When a fire swept through Nuway Abas' home one evening, he was petrified; scared for his family and distraught that his few possessions were being engulfed by flames. But he wasn't totally surprised, because among the fishing community in Kalangala, an island district in Uganda's Lake Victoria, fires are all too common.
In the fishing village of Nkose Katooke, a massive blaze easily consumed the temporary wooden homes of more than 40 fishermen. As most of them also store their fuel in their homes at night, what starts as a small controllable fire can quickly accelerate, devouring neighbouring homes.
"My mother kept petrol in the house. We don't know how it started but once it did, it grew so quickly," says Nuway, 24, who lives in the Mweena landing site in Bugala, the largest island in Kalangala. "It was scary and destroyed the house."

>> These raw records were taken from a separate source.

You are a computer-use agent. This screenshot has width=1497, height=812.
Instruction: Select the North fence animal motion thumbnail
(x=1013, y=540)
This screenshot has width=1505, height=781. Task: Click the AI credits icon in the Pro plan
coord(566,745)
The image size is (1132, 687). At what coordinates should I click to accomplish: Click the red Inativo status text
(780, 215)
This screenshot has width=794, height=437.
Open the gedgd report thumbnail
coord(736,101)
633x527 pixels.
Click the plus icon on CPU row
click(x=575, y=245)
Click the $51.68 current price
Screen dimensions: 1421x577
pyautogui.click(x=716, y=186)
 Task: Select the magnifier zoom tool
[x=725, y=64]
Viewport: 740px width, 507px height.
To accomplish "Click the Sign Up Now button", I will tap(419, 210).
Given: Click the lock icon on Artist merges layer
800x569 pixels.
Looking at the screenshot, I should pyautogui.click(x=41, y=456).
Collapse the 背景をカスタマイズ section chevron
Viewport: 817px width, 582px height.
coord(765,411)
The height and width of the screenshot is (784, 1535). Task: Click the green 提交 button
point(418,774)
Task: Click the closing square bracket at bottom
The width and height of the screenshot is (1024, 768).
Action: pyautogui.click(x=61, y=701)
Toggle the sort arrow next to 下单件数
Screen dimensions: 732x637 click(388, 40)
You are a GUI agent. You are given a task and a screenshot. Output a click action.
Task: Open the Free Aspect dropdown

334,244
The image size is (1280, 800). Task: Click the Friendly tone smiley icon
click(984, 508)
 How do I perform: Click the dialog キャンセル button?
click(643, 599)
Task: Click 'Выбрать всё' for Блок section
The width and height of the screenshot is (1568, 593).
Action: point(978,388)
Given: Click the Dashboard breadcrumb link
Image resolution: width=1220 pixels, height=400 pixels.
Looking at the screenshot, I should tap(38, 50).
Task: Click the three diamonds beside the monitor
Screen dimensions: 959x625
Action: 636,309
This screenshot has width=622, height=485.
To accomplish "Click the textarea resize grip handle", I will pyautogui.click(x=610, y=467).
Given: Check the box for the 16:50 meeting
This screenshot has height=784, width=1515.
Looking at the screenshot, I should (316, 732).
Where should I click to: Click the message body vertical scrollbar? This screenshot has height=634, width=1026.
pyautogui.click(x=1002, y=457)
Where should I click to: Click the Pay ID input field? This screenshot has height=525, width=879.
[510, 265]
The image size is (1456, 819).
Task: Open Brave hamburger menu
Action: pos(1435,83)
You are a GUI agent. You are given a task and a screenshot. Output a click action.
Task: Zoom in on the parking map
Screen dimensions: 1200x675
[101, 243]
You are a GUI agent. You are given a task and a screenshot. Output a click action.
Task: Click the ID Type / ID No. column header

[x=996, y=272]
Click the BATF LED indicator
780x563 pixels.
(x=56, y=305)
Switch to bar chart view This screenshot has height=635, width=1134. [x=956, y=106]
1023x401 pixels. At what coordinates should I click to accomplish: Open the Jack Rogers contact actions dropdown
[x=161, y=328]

No one was hurt, but once the flames died down, the family faced the daunting challenge of rebuilding their home and their lives. This time though, they were determined to do things differently.
They listened to the advice of the Uganda Red Cross Society volunteers in Kalangala who have been championing the building of brick homes, and who are currently creating containers so that fishermen can feel confident leaving their fuel overnight.
Ssenyonga Ibrahim, Red Cross branch manager, says: "Dealing with fire is a big challenge for us. In the past year, there have been two big fires, and many more small ones. The fire can burn the whole landing site. It is a very dangerous situation, which is why we are taking urgent action to prevent future disasters."
In addition to trying to reduce the threat of fire, the Red Cross also provides support when disaster does strike. Following the fire in Nkose Katooke, volunteers distributed essential household items, including tarpaulins, blankets, kitchen items, jerry cans, soap, mosquito nets and first-aid materials, to more than 180 people.
As for Nuway, he is now the proud owner of a brick home where he lives with his two children. It is not only less of a fire risk, but is more comfortable and less exposed to the elements.
"It is so much better than the wooden house," he says. "It feels safer to stay here now."